→ Exercise instructions: Copy all of the material below line for line, with no changes.

→ Data to use:
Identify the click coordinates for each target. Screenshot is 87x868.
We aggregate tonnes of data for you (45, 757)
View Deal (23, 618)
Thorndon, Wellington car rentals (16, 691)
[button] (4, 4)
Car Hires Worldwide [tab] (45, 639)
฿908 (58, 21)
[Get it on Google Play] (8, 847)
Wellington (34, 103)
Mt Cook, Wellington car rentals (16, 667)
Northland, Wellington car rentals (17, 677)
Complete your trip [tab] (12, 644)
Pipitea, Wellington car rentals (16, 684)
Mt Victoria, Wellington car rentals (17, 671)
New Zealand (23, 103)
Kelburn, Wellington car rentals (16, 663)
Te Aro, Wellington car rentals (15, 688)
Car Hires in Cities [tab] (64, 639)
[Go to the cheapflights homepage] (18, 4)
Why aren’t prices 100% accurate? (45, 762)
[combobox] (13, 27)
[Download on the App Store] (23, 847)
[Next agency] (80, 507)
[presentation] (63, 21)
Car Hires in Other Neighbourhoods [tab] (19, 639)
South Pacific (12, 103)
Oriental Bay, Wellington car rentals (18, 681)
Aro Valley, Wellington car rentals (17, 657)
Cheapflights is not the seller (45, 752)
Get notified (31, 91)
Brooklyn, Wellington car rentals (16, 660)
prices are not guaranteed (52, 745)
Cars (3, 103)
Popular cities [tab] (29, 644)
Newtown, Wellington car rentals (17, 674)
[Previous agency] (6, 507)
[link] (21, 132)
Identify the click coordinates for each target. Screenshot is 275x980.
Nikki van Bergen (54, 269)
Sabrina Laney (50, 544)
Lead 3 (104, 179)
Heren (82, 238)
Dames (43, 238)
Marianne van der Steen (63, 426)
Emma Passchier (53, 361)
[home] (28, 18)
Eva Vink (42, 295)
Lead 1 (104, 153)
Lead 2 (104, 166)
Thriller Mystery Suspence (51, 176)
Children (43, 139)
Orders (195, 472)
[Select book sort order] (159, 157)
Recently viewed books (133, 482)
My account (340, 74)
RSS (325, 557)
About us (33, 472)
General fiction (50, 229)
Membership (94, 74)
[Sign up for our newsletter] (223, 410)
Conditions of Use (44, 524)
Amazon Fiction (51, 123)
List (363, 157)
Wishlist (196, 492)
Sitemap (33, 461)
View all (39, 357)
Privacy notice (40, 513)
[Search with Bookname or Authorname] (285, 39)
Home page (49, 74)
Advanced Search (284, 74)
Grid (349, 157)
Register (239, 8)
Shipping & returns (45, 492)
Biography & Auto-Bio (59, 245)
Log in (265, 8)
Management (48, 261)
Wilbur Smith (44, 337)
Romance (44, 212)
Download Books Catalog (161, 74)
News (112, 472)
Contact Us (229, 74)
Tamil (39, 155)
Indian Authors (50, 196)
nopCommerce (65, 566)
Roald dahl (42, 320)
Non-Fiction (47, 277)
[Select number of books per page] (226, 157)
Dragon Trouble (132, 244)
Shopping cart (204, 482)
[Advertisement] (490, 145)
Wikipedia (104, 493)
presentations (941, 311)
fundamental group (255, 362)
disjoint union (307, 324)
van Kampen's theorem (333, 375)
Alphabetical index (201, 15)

→ Task response:
Identify the click coordinates for each target. Screenshot is 87x868.
We aggregate tonnes of data for you (45, 757)
View Deal (23, 618)
Thorndon, Wellington car rentals (16, 691)
[button] (4, 4)
Car Hires Worldwide [tab] (45, 639)
฿908 (58, 21)
[Get it on Google Play] (8, 847)
Wellington (34, 103)
Mt Cook, Wellington car rentals (16, 667)
Northland, Wellington car rentals (17, 677)
Complete your trip [tab] (12, 644)
Pipitea, Wellington car rentals (16, 684)
Mt Victoria, Wellington car rentals (17, 671)
New Zealand (23, 103)
Kelburn, Wellington car rentals (16, 663)
Te Aro, Wellington car rentals (15, 688)
Car Hires in Cities [tab] (64, 639)
[Go to the cheapflights homepage] (18, 4)
Why aren’t prices 100% accurate? (45, 762)
[combobox] (13, 27)
[Download on the App Store] (23, 847)
[Next agency] (80, 507)
[presentation] (63, 21)
Car Hires in Other Neighbourhoods [tab] (19, 639)
South Pacific (12, 103)
Oriental Bay, Wellington car rentals (18, 681)
Aro Valley, Wellington car rentals (17, 657)
Cheapflights is not the seller (45, 752)
Get notified (31, 91)
Brooklyn, Wellington car rentals (16, 660)
prices are not guaranteed (52, 745)
Cars (3, 103)
Popular cities [tab] (29, 644)
Newtown, Wellington car rentals (17, 674)
[Previous agency] (6, 507)
[link] (21, 132)
Identify the click coordinates for each target. Screenshot is 275x980.
Nikki van Bergen (54, 269)
Sabrina Laney (50, 544)
Lead 3 (104, 179)
Heren (82, 238)
Dames (43, 238)
Marianne van der Steen (63, 426)
Emma Passchier (53, 361)
[home] (28, 18)
Eva Vink (42, 295)
Lead 1 (104, 153)
Lead 2 (104, 166)
Thriller Mystery Suspence (51, 176)
Children (43, 139)
Orders (195, 472)
[Select book sort order] (159, 157)
Recently viewed books (133, 482)
My account (340, 74)
RSS (325, 557)
About us (33, 472)
General fiction (50, 229)
Membership (94, 74)
[Sign up for our newsletter] (223, 410)
Conditions of Use (44, 524)
Amazon Fiction (51, 123)
List (363, 157)
Wishlist (196, 492)
Sitemap (33, 461)
View all (39, 357)
Privacy notice (40, 513)
[Search with Bookname or Authorname] (285, 39)
Home page (49, 74)
Advanced Search (284, 74)
Grid (349, 157)
Register (239, 8)
Shipping & returns (45, 492)
Biography & Auto-Bio (59, 245)
Log in (265, 8)
Management (48, 261)
Wilbur Smith (44, 337)
Romance (44, 212)
Download Books Catalog (161, 74)
News (112, 472)
Contact Us (229, 74)
Tamil (39, 155)
Indian Authors (50, 196)
nopCommerce (65, 566)
Roald dahl (42, 320)
Non-Fiction (47, 277)
[Select number of books per page] (226, 157)
Dragon Trouble (132, 244)
Shopping cart (204, 482)
[Advertisement] (490, 145)
Wikipedia (104, 493)
presentations (941, 311)
fundamental group (255, 362)
disjoint union (307, 324)
van Kampen's theorem (333, 375)
Alphabetical index (201, 15)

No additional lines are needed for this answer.